Di epoca successiva il ponte, ora in parte crollato, che collegava Vitorchiano verso Nord e due mulini ad acqua che sfruttavano i "salti" del Rio Freddo, di cui si è conservata anche una straordinaria antichissima turbina in legno. 

I nostri prodotti

  • Olio Extra Vergine di Oliva
  • Nocciola Tonda Gentile Romana
  • Legname

Vitorchiano, il borgo sospeso della Tuscia 

Le origini di questo borgo sembrano risalire al tempo degli Etruschi.

Due chiese, la Madonna del Rotolino, a ringraziamento per un miracolo avvenuto e la porta Tiberina di Vitorchiano, incastonata nel peperino, con una sorgente che sgorga ancora oggi sotto l'altare.

Dall'azienda, percorrendo il Sentiero che porta al confinante Santuario di San Michele Arcangelo, si arriva all'antica porta Tiberina di Vitorchiano realizzata nel XII° secolo. 

Vitorchiano è uno straordinario borgo medievale giunto pressoché intatto ai nostri giorni, le cui origini, dati i numerosi reperti archeologici, tra cui i resti di muri a conci di peperino senza malta, risalgono agli Etruschi. 

La zona fu abitata anche in epoca romana. 

Desiderio, ultimo Re dei Longobardi, circa l'anno 757, edificò e restaurò nel viterbese città e castelli e tra questi, Vicus-Orchianus, oggi Vitorchiano.

Nel 1199 Vitorchiano, che già dopo la sconfitta e la distruzione della vicina Ferento nel 1174, era stata di parte viterbese, si schierò con Roma. Viterbo tentò più volte invano di riconquistarla, fino a quando riuscì a distruggerla. La vendetta di Roma non si fece attendere.

Nel 1233 si scagliò contro Viterbo e ne ottenne la resa totale. I romani quindi riedificarono Vitorchiano facendolo assai più bello di prima, edificando la torre sopra la porta merlata verso Viterbo e mura fortissime, chiamandola la rocca.

Lo stemma di Vitorchiano raffigura una torre merlata sormontata da una corona, un ramo di quercia ed uno di alloro e le lettere S.P.Q.R. (in ossequio alla sua devozione a Roma). La torre è il simbolo del paese, della città. La quercia è il simbolo della forza e l'alloro il simbolo della virtù, del valore, del trionfo, della vittoria. La corona civica è il simbolo di autorità, di onore, di prestigio.

S.P.Q.R

Le lettere S.P.Q.R. significano "il Senato e il popolo romano".

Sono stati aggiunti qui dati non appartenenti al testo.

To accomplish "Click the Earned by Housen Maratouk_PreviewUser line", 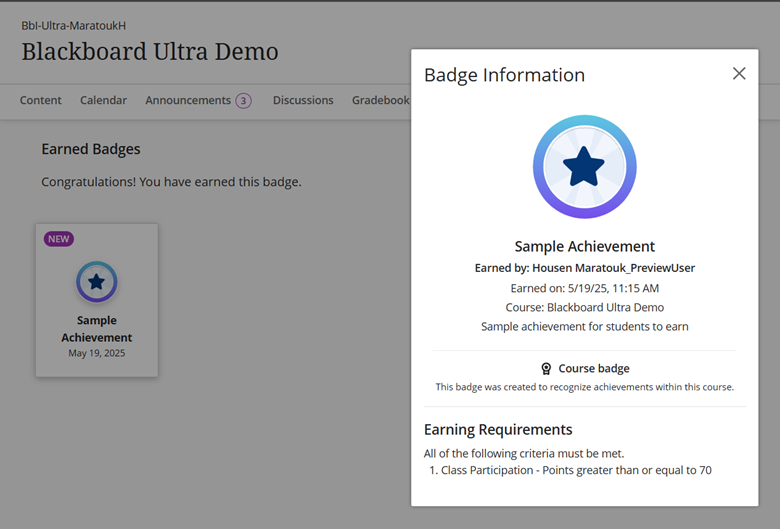I will (584, 268).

Vitorchiano poté inserire tali lettere nel proprio stemma intorno al 1265 perché il Campidoglio concesse al paese il titolo di "Terra fedele" e l'onore veramente singolare di potersi fregiare dello stesso identico stemma di Roma e di poter far uso, nel proprio sigillo bronzeo, del motto: "Sum Vitorclanum castrum membrumque romanum", "Vitorchiano, castello e parte di Roma".

 

Il Comune raccoglie oggi più di 5.000 residenti e deve il suo sviluppo alle attività agricole ed al turismo che vede come principali attrazioni, oltre alla straordinaria architettura del paese stesso, alle bellezze naturalistiche, il centro botanico Moutain che riunisce la più vasta collezione al mondo di peonie arboree ed erbacee cinesi oltre 200.000 esemplari, ed il Monastero delle Suore Trappiste di Vitorchiano dedite alla preghiera, alla penitenza ed al lavoro agricolo ed artigianale.

Le suore producono ben 25 tipi di marmellate di altissima qualità distribuite in tutta Italia.